President Plaza to Minister Hartman.

confidential memorandum by the president of the republic of ecuador in reply to the confidential proposals of the government of the united states of north america.

The President of Ecuador has the honor to salute his excellency, the Envoy Extraordinary and Minister Plenipotentiary of the United States of North [Page 371] America, Chas. S. Hartman, Esquire, and to beg of him that, in reply to his memorandum of the 22d instant, he will be pleased to transmit to his Government the following answer:

I have studied with particular attention the conditions the Government at Washington formulates in order to resolve to aid our Government in the placing of a loan of ten million dollars; and as the result of that study it becomes my duty to remark on said conditions in the following terms:

first proposition.

The memorandum to which I refer says:

First. That Ecuador immediately resume daily payments for the service of the bonds, the payments thereof having been stopped solely because of the application of the pledged customs revenues to other and different purposes.

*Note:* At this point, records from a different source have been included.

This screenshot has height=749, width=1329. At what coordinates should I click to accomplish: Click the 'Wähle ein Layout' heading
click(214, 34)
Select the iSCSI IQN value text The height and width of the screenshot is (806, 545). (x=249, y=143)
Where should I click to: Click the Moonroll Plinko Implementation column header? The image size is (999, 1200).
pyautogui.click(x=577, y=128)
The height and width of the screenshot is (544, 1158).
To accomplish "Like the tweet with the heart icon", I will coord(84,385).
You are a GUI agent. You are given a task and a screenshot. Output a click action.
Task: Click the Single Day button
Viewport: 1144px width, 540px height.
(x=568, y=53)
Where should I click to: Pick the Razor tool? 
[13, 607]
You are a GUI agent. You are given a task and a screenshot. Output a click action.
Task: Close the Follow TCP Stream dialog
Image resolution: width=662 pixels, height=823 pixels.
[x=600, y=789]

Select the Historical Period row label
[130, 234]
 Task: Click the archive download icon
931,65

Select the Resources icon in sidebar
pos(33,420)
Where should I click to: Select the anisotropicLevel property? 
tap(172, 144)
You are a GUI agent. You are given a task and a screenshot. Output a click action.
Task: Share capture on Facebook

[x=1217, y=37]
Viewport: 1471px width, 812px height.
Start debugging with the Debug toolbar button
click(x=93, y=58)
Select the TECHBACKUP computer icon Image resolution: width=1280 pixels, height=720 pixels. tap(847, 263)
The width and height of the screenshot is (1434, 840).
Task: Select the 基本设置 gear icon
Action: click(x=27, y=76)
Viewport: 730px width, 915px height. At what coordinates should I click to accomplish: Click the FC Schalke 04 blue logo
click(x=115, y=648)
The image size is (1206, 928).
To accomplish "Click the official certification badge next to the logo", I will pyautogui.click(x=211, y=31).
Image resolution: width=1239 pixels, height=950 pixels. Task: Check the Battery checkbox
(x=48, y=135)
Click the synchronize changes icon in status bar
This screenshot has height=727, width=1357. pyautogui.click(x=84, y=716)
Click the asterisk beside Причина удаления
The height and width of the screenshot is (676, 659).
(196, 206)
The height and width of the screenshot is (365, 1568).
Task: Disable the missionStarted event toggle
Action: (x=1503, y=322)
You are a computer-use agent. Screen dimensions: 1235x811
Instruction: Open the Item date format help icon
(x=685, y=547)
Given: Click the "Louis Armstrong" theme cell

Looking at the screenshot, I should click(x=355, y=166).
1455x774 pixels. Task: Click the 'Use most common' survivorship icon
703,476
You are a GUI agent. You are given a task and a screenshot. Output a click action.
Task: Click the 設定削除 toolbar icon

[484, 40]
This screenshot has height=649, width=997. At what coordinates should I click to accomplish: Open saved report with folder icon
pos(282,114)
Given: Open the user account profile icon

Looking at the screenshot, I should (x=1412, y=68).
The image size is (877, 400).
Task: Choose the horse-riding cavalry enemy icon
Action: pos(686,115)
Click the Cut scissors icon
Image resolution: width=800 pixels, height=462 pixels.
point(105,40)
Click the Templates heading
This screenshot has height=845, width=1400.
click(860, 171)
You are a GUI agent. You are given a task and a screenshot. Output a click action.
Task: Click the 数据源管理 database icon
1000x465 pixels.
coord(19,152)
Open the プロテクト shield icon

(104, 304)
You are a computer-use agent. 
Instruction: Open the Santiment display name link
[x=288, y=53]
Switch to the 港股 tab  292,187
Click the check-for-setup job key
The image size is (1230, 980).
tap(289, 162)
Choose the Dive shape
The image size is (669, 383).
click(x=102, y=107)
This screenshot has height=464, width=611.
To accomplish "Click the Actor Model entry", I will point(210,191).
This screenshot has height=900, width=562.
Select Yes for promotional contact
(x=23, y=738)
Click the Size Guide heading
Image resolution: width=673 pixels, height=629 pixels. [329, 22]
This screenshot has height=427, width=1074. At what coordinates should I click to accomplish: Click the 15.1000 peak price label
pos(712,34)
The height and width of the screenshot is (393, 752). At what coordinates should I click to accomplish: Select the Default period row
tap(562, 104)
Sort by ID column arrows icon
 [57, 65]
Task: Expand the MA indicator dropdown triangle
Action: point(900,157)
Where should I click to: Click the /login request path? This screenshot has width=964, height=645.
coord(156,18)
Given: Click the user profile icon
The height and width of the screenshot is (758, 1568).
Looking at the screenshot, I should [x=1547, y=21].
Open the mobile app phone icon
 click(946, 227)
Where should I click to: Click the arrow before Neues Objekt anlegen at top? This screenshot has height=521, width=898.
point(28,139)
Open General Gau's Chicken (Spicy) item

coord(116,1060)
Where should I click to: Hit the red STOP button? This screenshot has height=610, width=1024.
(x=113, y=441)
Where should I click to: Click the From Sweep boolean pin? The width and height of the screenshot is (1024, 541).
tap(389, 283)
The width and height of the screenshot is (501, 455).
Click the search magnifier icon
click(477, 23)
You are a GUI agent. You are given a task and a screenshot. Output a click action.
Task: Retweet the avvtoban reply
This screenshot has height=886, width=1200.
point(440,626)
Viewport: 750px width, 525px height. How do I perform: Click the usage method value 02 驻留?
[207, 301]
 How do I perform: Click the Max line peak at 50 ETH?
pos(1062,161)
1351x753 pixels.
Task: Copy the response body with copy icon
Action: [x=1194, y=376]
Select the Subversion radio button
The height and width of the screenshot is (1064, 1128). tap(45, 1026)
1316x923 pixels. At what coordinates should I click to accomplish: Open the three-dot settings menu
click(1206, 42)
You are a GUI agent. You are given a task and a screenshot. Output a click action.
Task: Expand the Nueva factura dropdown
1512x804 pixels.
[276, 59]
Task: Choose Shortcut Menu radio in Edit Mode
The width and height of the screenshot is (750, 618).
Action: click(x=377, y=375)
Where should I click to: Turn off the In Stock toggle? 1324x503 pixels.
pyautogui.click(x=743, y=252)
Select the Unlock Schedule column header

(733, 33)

If my Government were in a position to resume the daily payments to which the proposition refers, it would not need to negotiate a loan, nor wait for a foreign power to suggest that measure, since it would of its own accord hasten to adopt it. If we apply for credit abroad it is because we have not the means to pay, on account of the decrease of about five million sucres in our customs revenues, the only ones we possess, for we lack internal taxes of any importance. And as we have not the means of living, which is a government’s first care, we have been obliged to employ in administrative expenses all the fiscal revenues, including the revenues designed to cover the guaranty of the railway bonds which should be attended to with the profits of the company, and only in the second place by the Ecuadorian State simply as a subsidiary guarantor.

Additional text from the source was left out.